In the entries below, begin at the line with "Where should I click to: Click the second" and stop after the line with "Given: Click sleeve value 10.4"; output those lines exactly and omit the pictures.

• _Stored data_
════════

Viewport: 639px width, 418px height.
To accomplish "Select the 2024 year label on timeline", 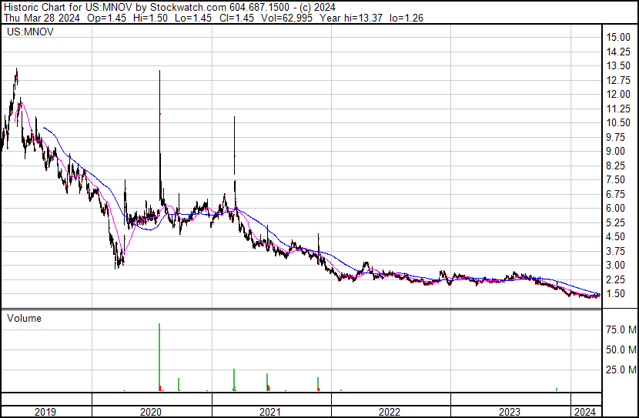I will tap(585, 412).
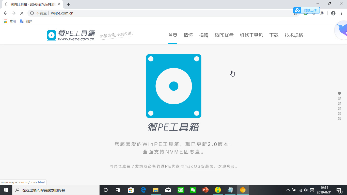Visit the 技术规格 specifications page
The width and height of the screenshot is (347, 195).
tap(294, 35)
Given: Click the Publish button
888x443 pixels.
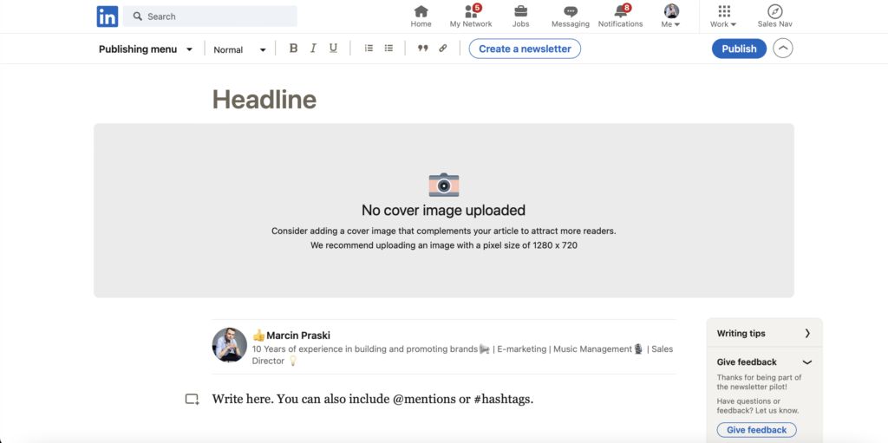Looking at the screenshot, I should click(x=739, y=49).
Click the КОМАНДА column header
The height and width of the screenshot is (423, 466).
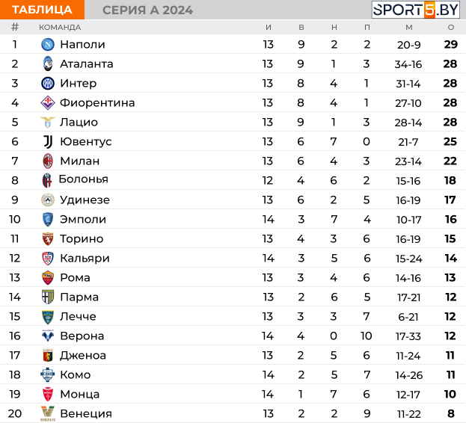tap(60, 28)
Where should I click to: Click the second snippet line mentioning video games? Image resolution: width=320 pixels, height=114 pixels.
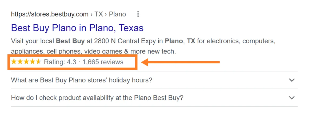pyautogui.click(x=93, y=51)
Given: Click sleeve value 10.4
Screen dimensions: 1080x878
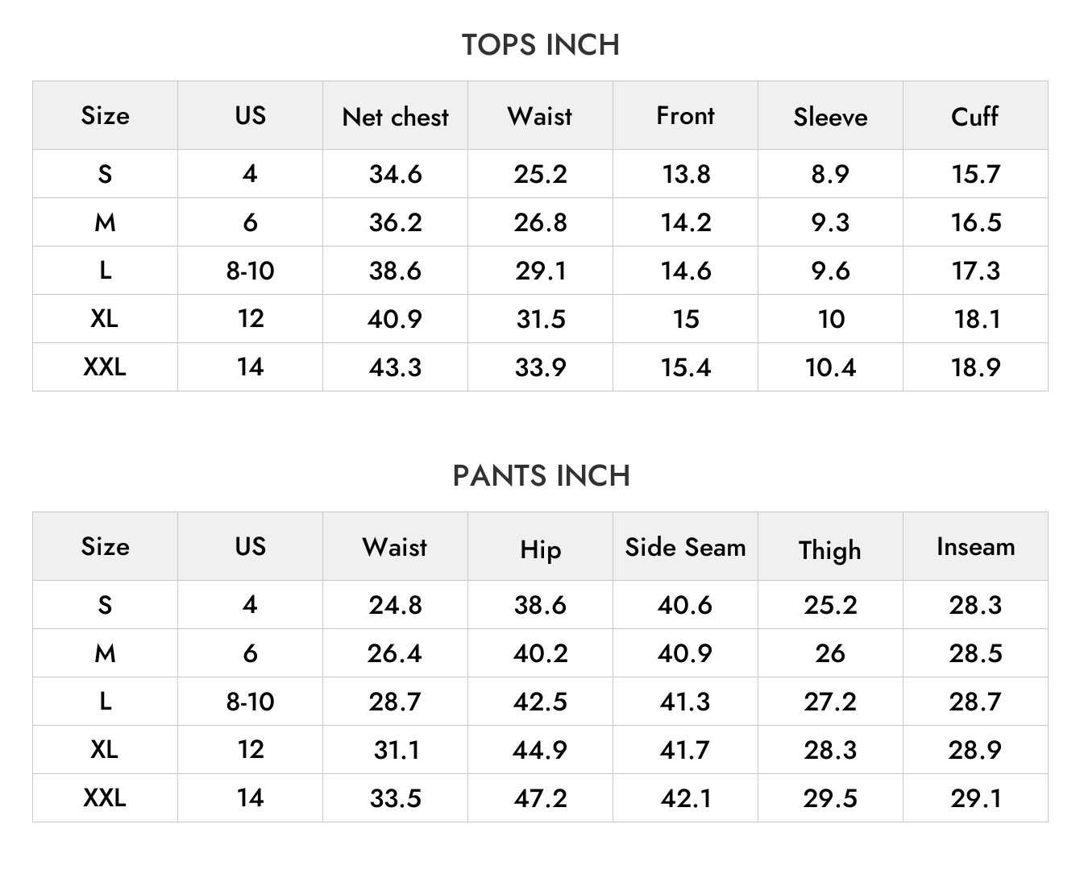Looking at the screenshot, I should coord(830,367).
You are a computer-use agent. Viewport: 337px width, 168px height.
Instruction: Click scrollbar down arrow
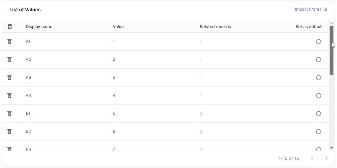pos(331,148)
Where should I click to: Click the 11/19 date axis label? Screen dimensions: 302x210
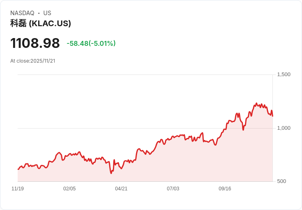pyautogui.click(x=18, y=188)
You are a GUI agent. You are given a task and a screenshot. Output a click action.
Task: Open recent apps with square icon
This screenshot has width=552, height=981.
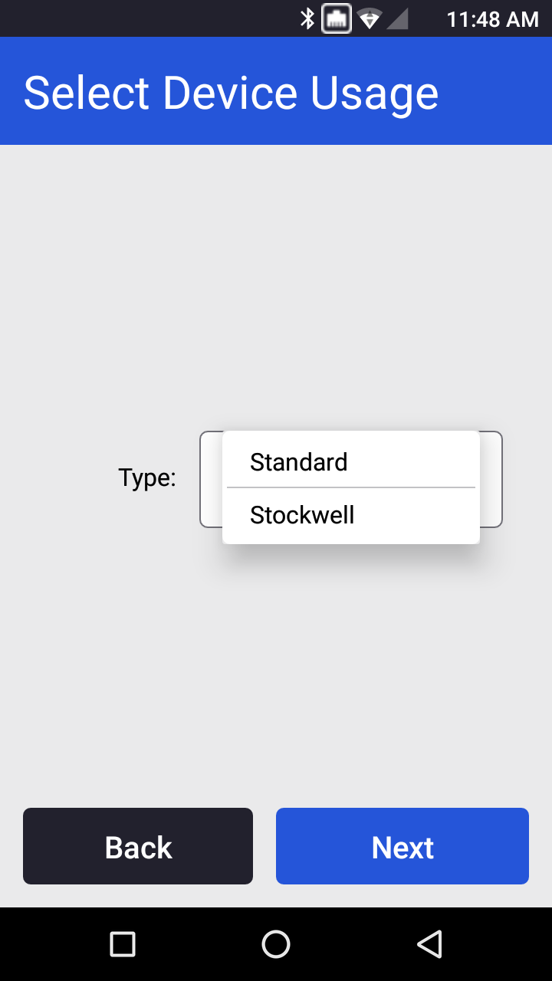123,943
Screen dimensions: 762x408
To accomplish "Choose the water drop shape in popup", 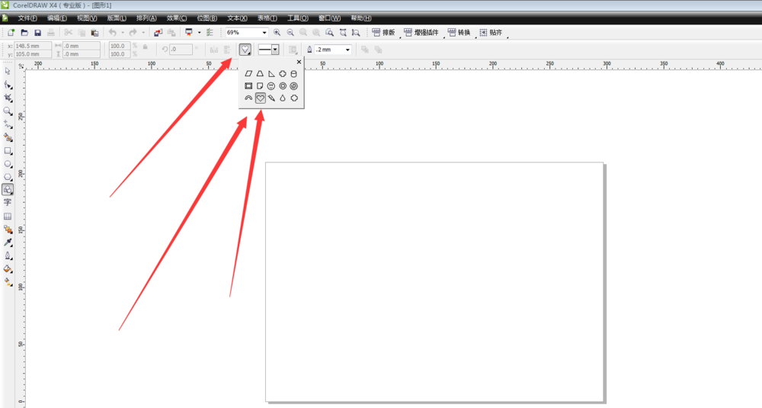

════════

• _Written solution_
Where should I click to: Click the second snippet line mentioning video games? Image resolution: width=320 pixels, height=114 pixels.
pyautogui.click(x=93, y=51)
Given: Click sleeve value 10.4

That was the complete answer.